Joshua Nascimento

Personal information
- Full name: Joshua Seixas Arantes do Nascimento
- Date of birth: 28 September 1996 (age 29)
- Place of birth: São Paulo, Brazil
- Height: 1.73 m (5 ft 8 in)
- Position: Forward

Team information
- Current team: FC Dallas (Academy Head of Performance)

Youth career
- 2011–2013: Florida Rush
- 2013–2015: Santos

College career
- Years: Team / Apps / (Gls)
- 2015–2018: Tampa Spartans / 1 / (0)

= Joshua Nascimento =

Brazilian footballer (born 1996)

Joshua Seixas Arantes do Nascimento (born 28 September 1996) is a Brazilian professional football coach and former player who played as a forward. He is Academy Head of Performance at Major League Soccer club FC Dallas.

==Early and personal life==
Nascimento was born to Brazilian gospel singer Assíria Seixas Lemos and Brazilian football legend Pelé. He has a twin sister named Celeste.

On 16 September 2023, he married businesswoman Bárbara Meireles. A year later, in September 2024, the pair announced they were expecting a daughter, Cecília.

==Playing career==
===Early career===
At the age of ten, he trained with Santos, the club where his father made his name, for the first time. He moved to the United States at the age of twelve, and joined the academy side Florida Rush three years later.

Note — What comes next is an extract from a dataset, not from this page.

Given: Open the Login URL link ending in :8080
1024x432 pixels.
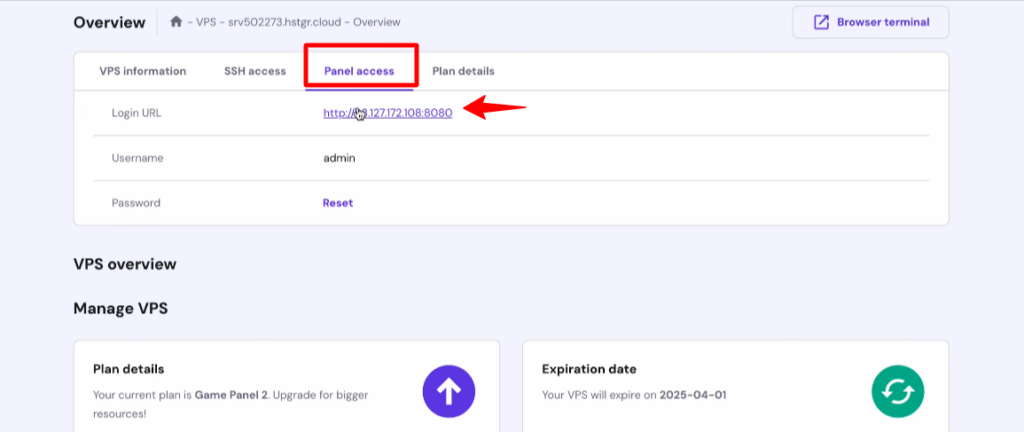Looking at the screenshot, I should (x=388, y=113).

He returned to Brazil in 2013, joining Santos on a permanent deal. While at Santos, he refused to wear his father's famous number 10 shirt, and attempted to ignore comparisons between himself and his father, stating "he was him and I am me." He made his debut for the Santos under-20 side in October 2014.

===Collegiate soccer===
Having suffered numerous injuries while at Santos, Nascimento returned to the United States to enroll at the University of Tampa in 2015. However, his time in Tampa was also marred by injury, and he was redshirted in his first season with the university's soccer team, the Tampa Spartans. He made one appearance in 2016, but this would be his only playing time until his graduation in 2018.

==Coaching career==
Having been raised mostly in the United States, he decided to remain there following his decision not to pursue a career in professional football, and he was named as a representative for Santos in North America in 2020. He joined the SIMA Pre-Academy, a soccer academy for children, in 2021. He has also worked as a fitness instructor and soccer coach in soccer academies across Orlando, as well as completing an internship in the Santos academy physiology department.

Having graduated university with a Bachelor of Science in human performance and exercise physiology, Nascimento had an internship with Belgian football team Royale Union Saint-Gilloise in March 2022, in the hope of working as a physical trainer.

He worked as a physical trainer at the Soccer Institute of the Montverde Academy, before joining Major League Soccer club FC Dallas as the Head of Performance for their academy.